The Pakistani ride-hailing and parcel delivery service Bykea suffered a massive data breach that has affected its extensive user database, according to a report published by Safety Detectives.
According to the details, the Safety Detectives cybersecurity team “discovered an elastic server vulnerability during routine IP-address checks on specific ports.”
The team discovered that Bykea suffered a massive data breach exposing all its production server information and allowing access to over 200GB of data containing users’ personal information, including their full names and locations.
Safety Detectives team stated that the “elastic instance” was left publicly exposed whiteout any password protection or encryption and allowed anyone with the server’s IP address to gain access to the Bykea database containing personal information.
In the article, the Safety Detectives team states that Bykea suffered a separate data breach in September 2020, during which unidentified hackers reportedly deleted the company’s entire customer database.
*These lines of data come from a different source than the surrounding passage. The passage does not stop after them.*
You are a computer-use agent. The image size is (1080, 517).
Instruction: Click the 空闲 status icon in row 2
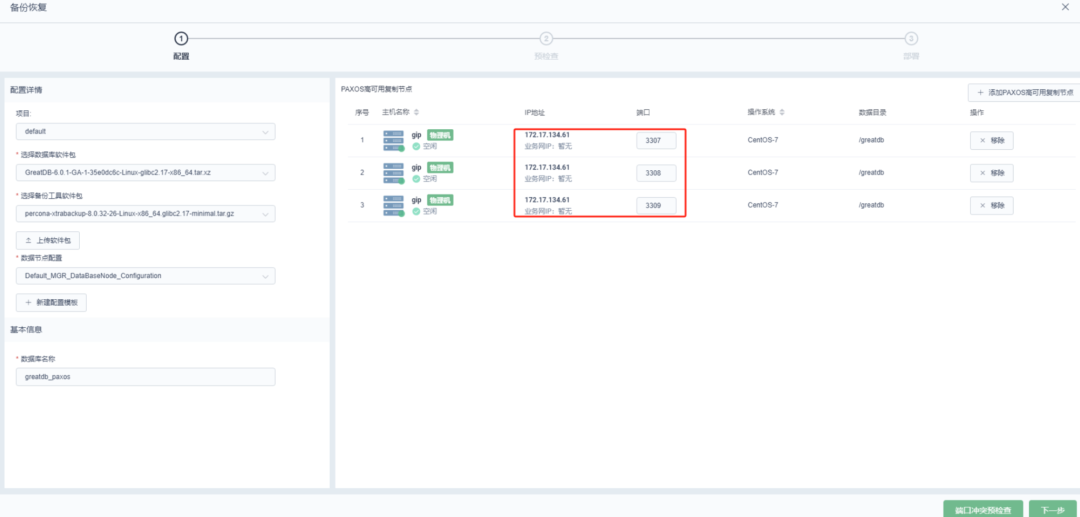(x=416, y=179)
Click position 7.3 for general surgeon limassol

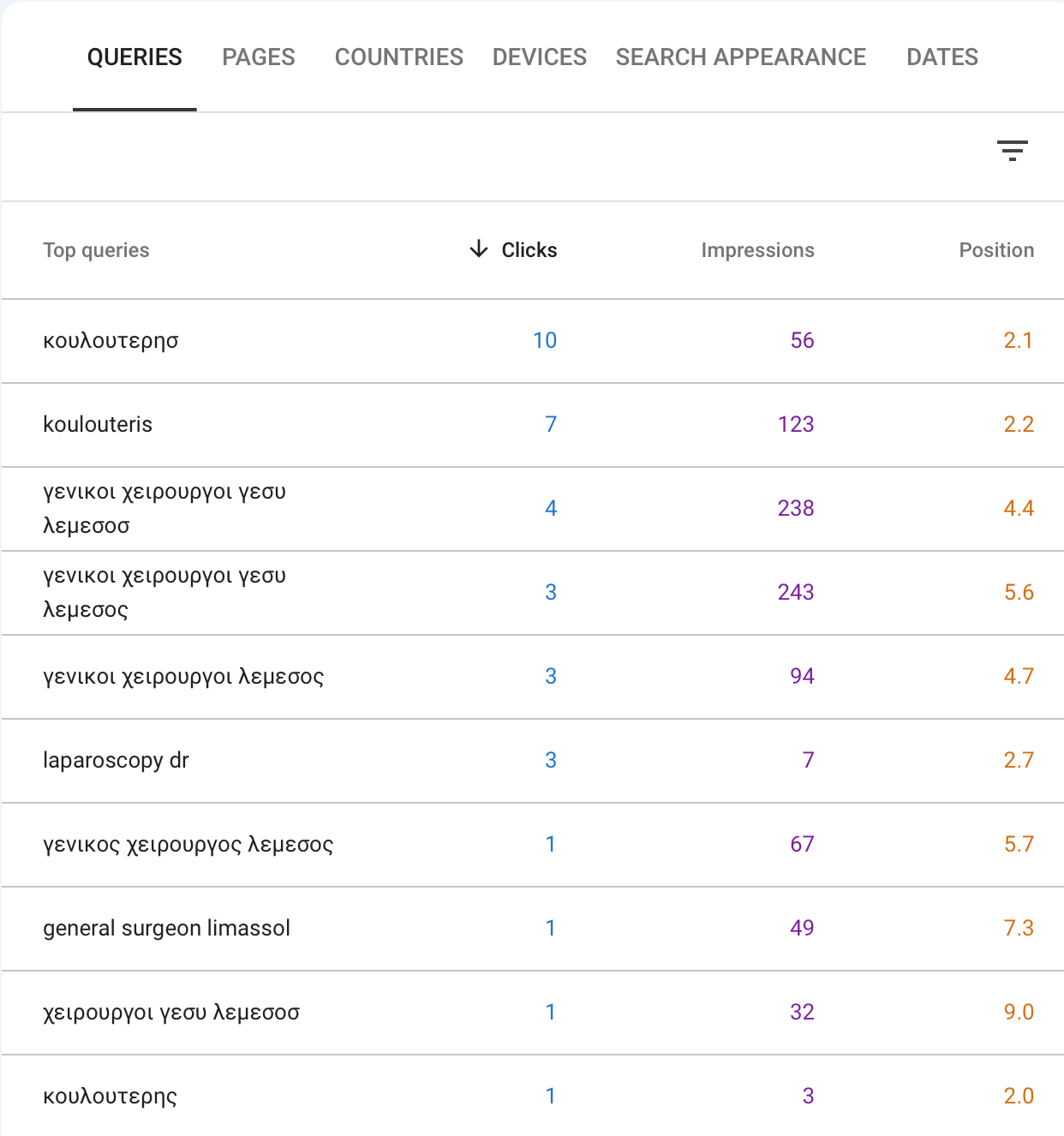tap(1019, 928)
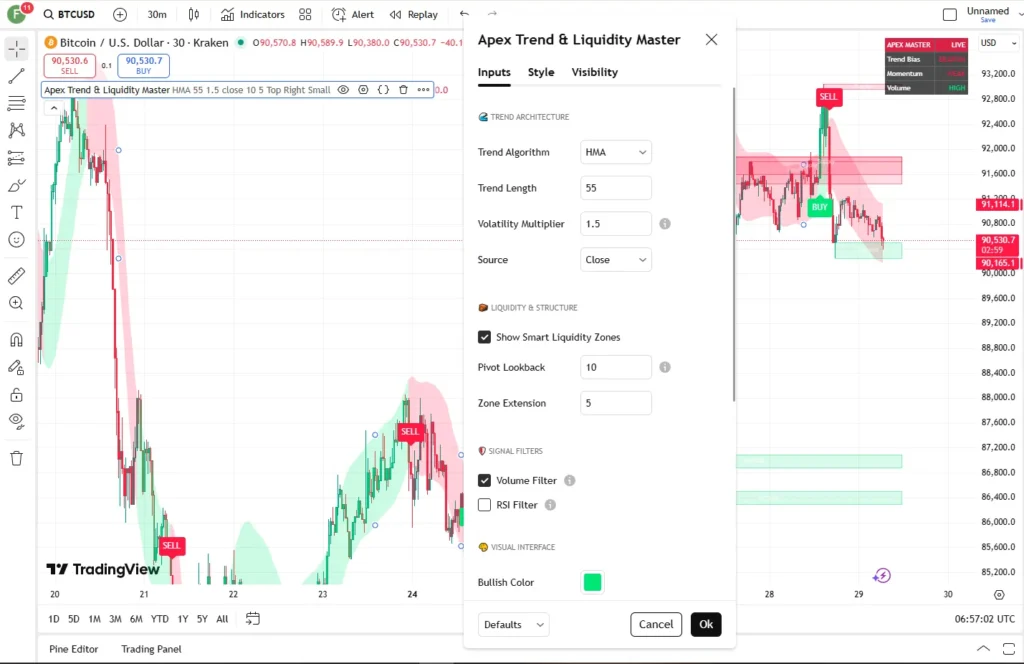
Task: Expand the Source Close dropdown
Action: [x=616, y=260]
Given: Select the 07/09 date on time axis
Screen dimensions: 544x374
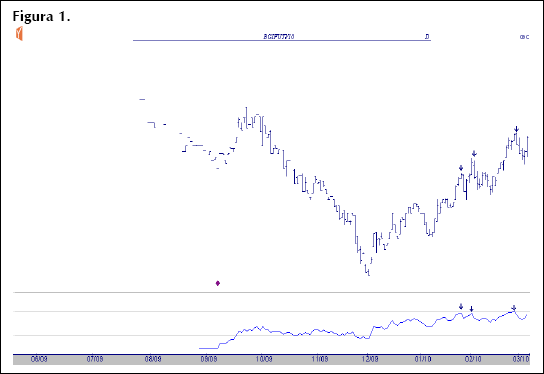Looking at the screenshot, I should coord(95,359).
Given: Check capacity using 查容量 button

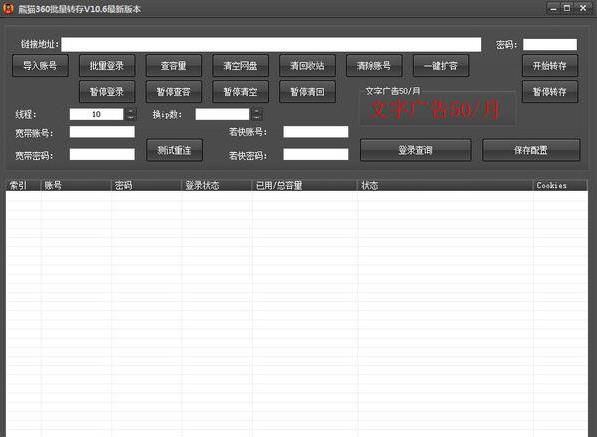Looking at the screenshot, I should click(174, 66).
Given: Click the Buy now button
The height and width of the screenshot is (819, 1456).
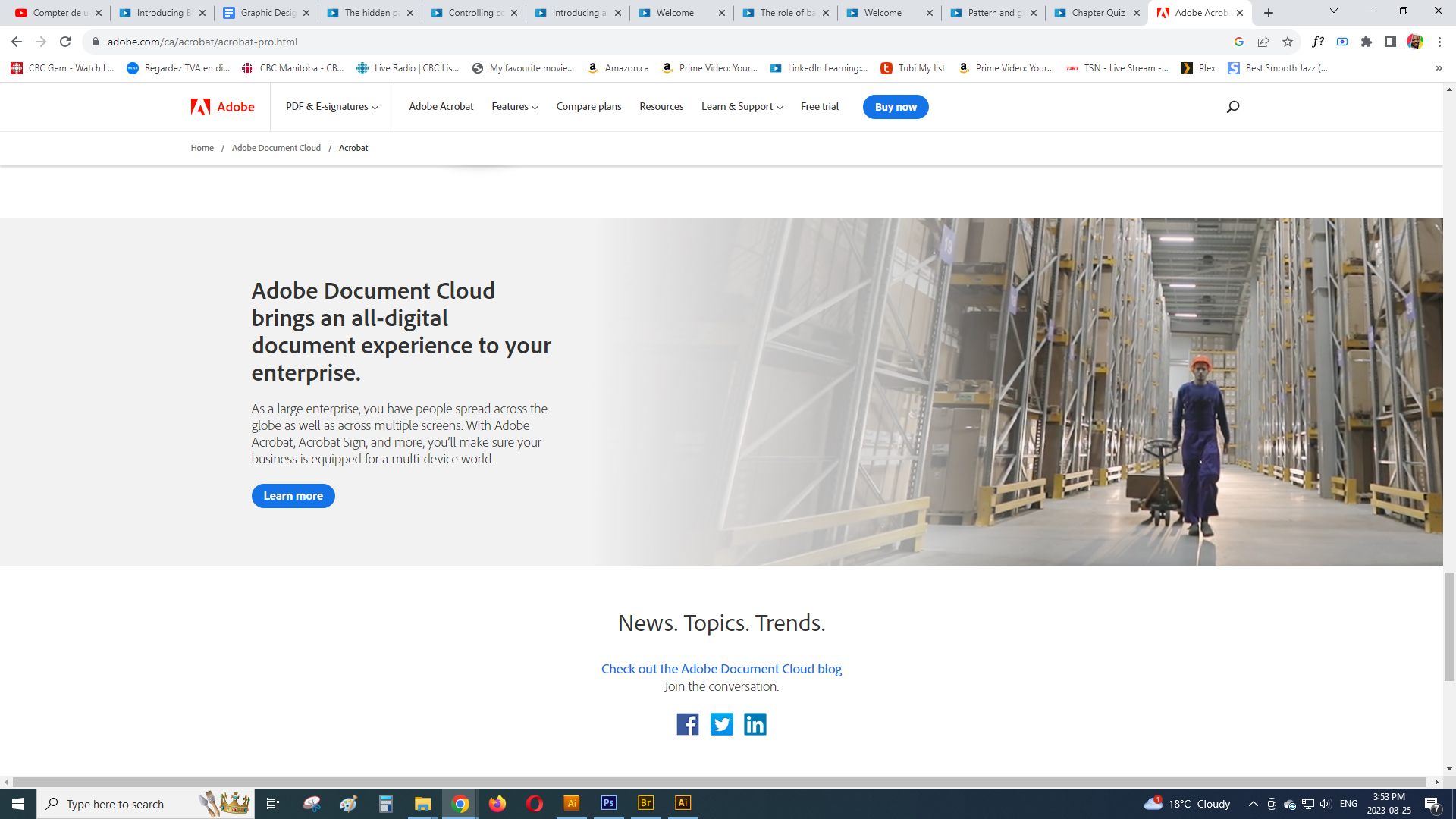Looking at the screenshot, I should [896, 107].
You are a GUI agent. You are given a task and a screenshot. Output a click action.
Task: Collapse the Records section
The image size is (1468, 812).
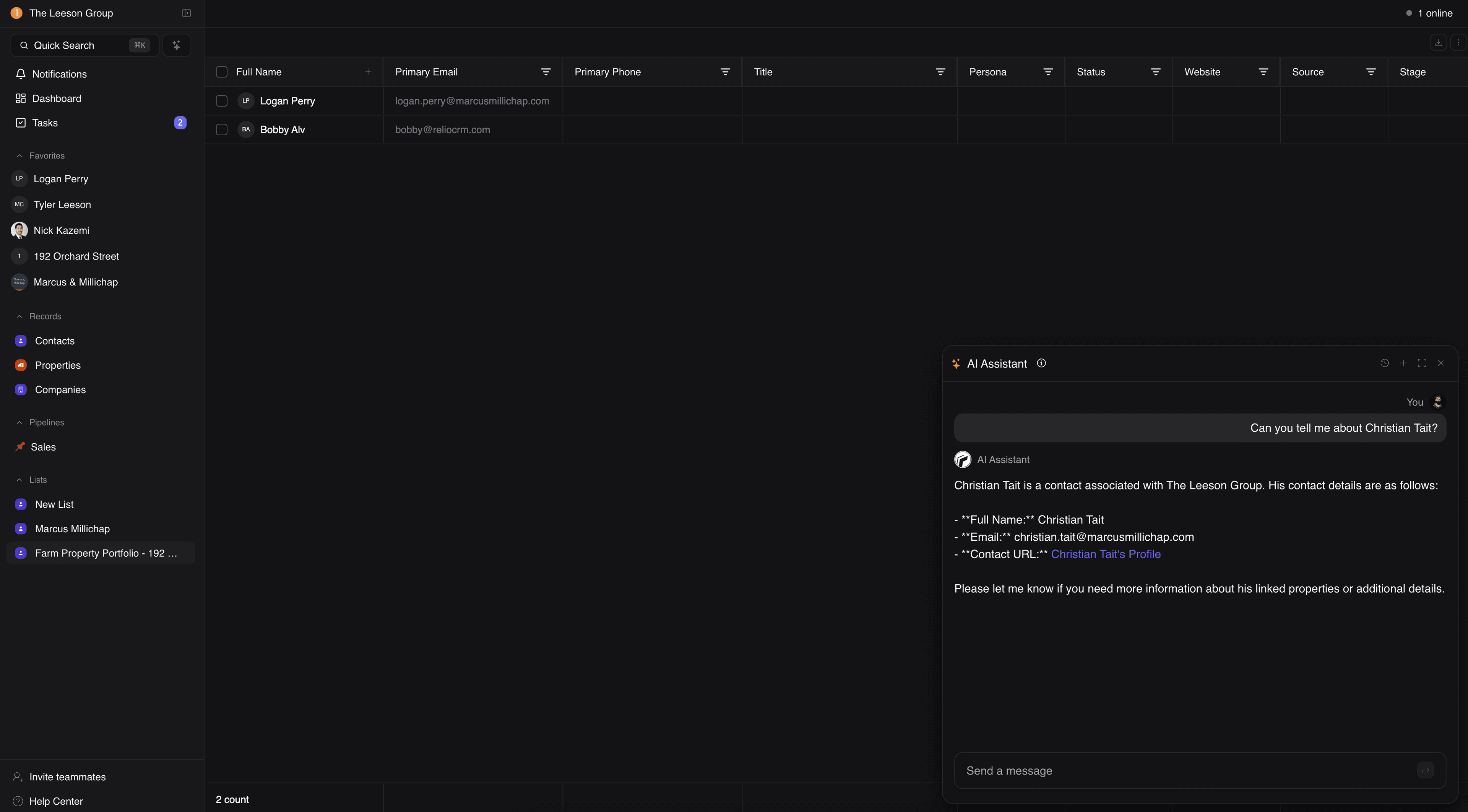pyautogui.click(x=19, y=316)
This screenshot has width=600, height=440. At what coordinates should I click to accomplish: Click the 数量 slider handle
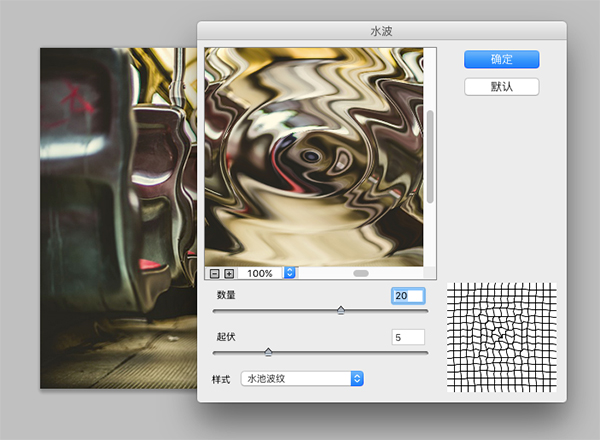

However, the company stated that it was unaffected by the intrusion because it kept regular backups.
Bykea Data Breach – What was Leaked?
According to the article, the Bykea data breach exposed API logs for both the company’s web and mobile sites, including production server information. “The 200GB database containing 400 million records was located on a production server that stores regularly updated data including internal logs including user details.” the article stated.
The data breach contained personally identifiable information (PII)) for both customers and Bykea drivers aka “partners” or “captains”.
Bykea customer’s PII:
- Full names
- Phone numbers
- Email addresses
Bykea partners’ (drivers’) PII:
- Full names
- Phone numbers
- CNIC (Computerized National Identity Card)
- Driver license numbers, issuing city and expiry dates
- Body temperature
Other information was also left unsecured, such as:
- Internal API logs
- Collection and delivery location information
- User token ID with cookie details and session logs
- Specific GPS coordinates
- Vehicle information including model and number plate
- Driver license expiry information
- Miscellaneous user device information
- Encrypted IMEI numbers
The cybersecurity team also discovered that the Bykea data breach contained customer invoices showing complete trip details, including where customers were picked and dropped off, timings and fare details.
Furthermore, the Bykea data leak also exposed internal employee login and unencrypted password information on the unsecured server.
“Bykea had existing commercial relationships with other Pakistani companies including K-Electric, EasyPaisa and JazzCash allowing customers to pay their electricity bills, get cash and send money with the assistance of a Bykea driver and its app.” the article stated. “This data was also stored on Bykea’s database and exposed in the leak.”
Total Data Leaked
|Number of records leaked:||400+ million|
|Number of affected users:||Unknown|
|Size of data breach:||200+ gigabytes|
|Server location:||Boydton, United States|
|Company location:||Karachi, Pakistan|
Another vulnerability was discovered on 14 November 2020. The cybersecurity team at Safety Detectives informed Bykea regarding the matter on 24 November 2020 and the company patched the database within 24 hours.
It is pertinent to mention that Bykea has not commented on this latest data breach.